Giants of the Deep

I was recently up in Oban, Scotland with my son Mike Jr. We’d booked a couple of days for some pleasure fishing with Ronnie Campbell who runs the charter boat Laura Dawn from Oban.

We were fishing with 4 other anglers and the target would be giant common skate, one of the largest fish a UK angler can target as they can potentially easily exceed 200lbs in weight.

The weather was extremely cold with snow capping all the mountains down to low level and with a savagely cold wind coming in from the north. It was forecast to be sunny though, and the sea calm.

The first day we anchored over a mark in 460-feet. Being as I’d caught skate before I elected not to fish to give those yet to catch one the best possible chance. I chose to bottom fish with light gear trying to catch a black mouthed dogfish which also inhabit these deep, dark waters.

Almost straight away a skate was lost, then Glasgow angler Ewen Hill boated a 121lb male fish. This was quickly followed by 154lber for Adam Riach from Keith in Scotland, followed by Essex rod Mark Cole getting his very first ever skate, a whopping 193lb fish.

Mark Cole with a Common Skate of 193lbs

Mike Thrussell Jr, who’d unluckily lost two of the earlier fish when they just briefly picked up then dropped the bait, then struck in to a skate that fought hard diving several times, a sign of a male skate that usually fight much harder than the female fish. It was his first ever skate at 60lbs. A great result for the first day!

Mike Thrussell Jnr with his first skate of 60lbs

I didn’t catch a black mouthed doggie, but I did get a succession of spurdog on luminous Hokkeye rigs.

The second day skipper Ronnie decided to anchor over a deeper hole in 530-feet.
Just as the previous day two skate were lost early on as the hooks simply pulled out after an initial fight, then Ewen Hill hit a huge fish that refused to budge from the seabed. Constant pressure with the rod fully bent for over 15 minutes finally persuaded the fish to move and another 20 minutes of hard work brought the massive fish to the surface. It weighed a clonking 205lbs and was only his third ever skate.

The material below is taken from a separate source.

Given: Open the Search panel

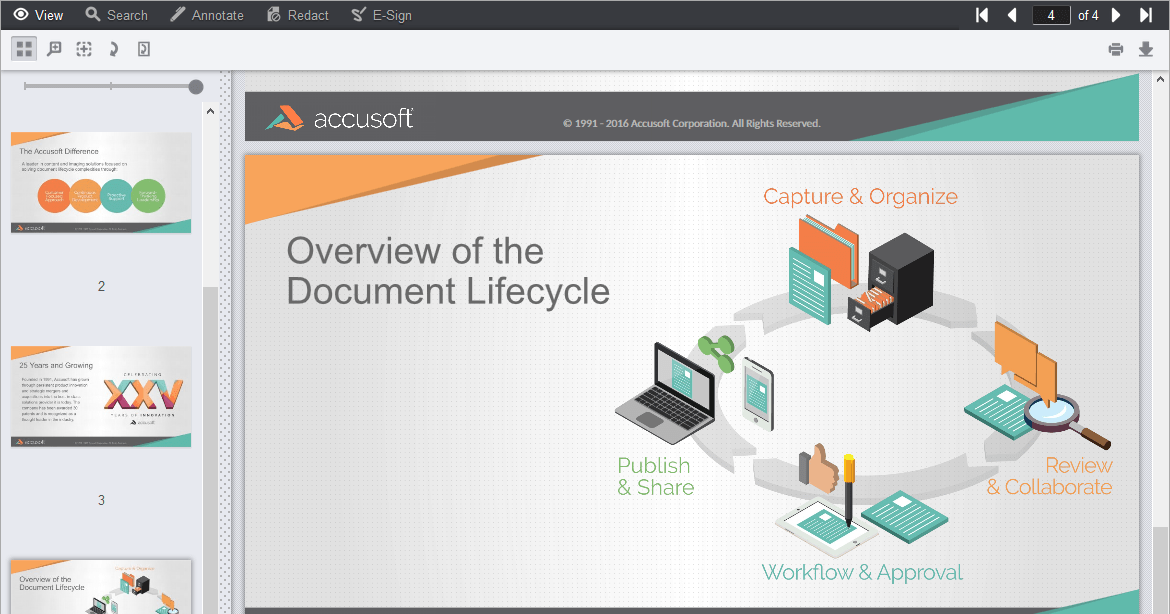Looking at the screenshot, I should (x=116, y=14).
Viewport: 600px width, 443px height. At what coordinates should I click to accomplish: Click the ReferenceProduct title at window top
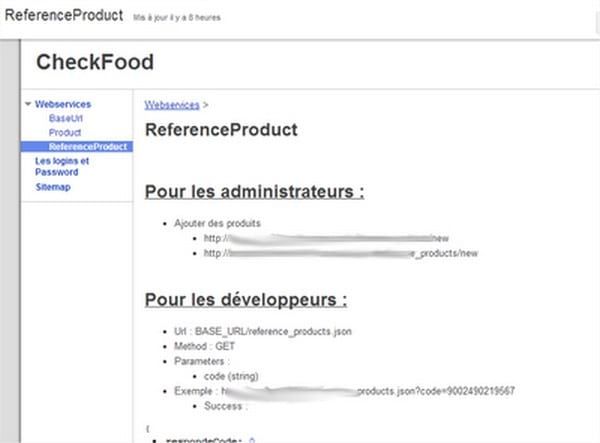click(64, 16)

With everyone now having caught a skate it was my turn to take the next run. I was using a Penn International 50 rod and Penn International 30SVW reel loaded with 50lb mono. I’d seen the rod tip shudder as the skate settled on the bait, then the line started to pay out as the fish winged away with its prize.

Mike Thrussell playing his skate on Penn tackle

Wearing a shoulder harness and butt pad to take the strain, I wound hard to fully tighten the line and set the hook. As I did so the rod arched fully over and the skate suctioned down on the seabed like it was glued there.

The tactic now is to bend at the knees slightly and lean backwards. This eases the pressure on you the angler, but maximises pressure via the rod on the fish. It took only 10 minutes of maximum pressure to make the fish move, then as it does you pump the rod upwards and gain line as the rod drops down ready for the next lift upwards. On big fish it’s often best to just gain a few inches of line at a time, but constantly keep them coming up. This is a tactic used by marlin and tuna anglers on big fish that go deep and have to be fought up from vertical deep below the boat.

Gradually the fish came up through the water column, often using its width across the wings to hold in the tide and pressurise the tackle. But steady rod pressure told and the giant of the deep came in to view as first a small white blob down deep, then grew to be a massive white carpet as it reached the surface.

Once aboard the skate are measured by length head to tail and width across the wings and this applied to a mathematical chart that accurately specifies the fish’s weight, my fish achieving a weight of 174lbs. This skate was carrying an old tag in the left wing so had been caught and released on rod and line before. The tag was cleaned, the number read at 4963, then a photo taken and the fish returned carefully to the water to grow some more. The tag number will now tell us, via Glasgow University, when and where the skate was caught previously and if she’s grown since the original capture. Vital information needed for the long term protection of these incredible fish.

Mike Thrussell with his skate of 174lbs

The last fish of the day fell to Adam and was another monster weighing 183lbs.

Seven skate caught in two days and no less than five others lost. But no matter, a great couple of days fishing and memories for all of us that will last a lifetime!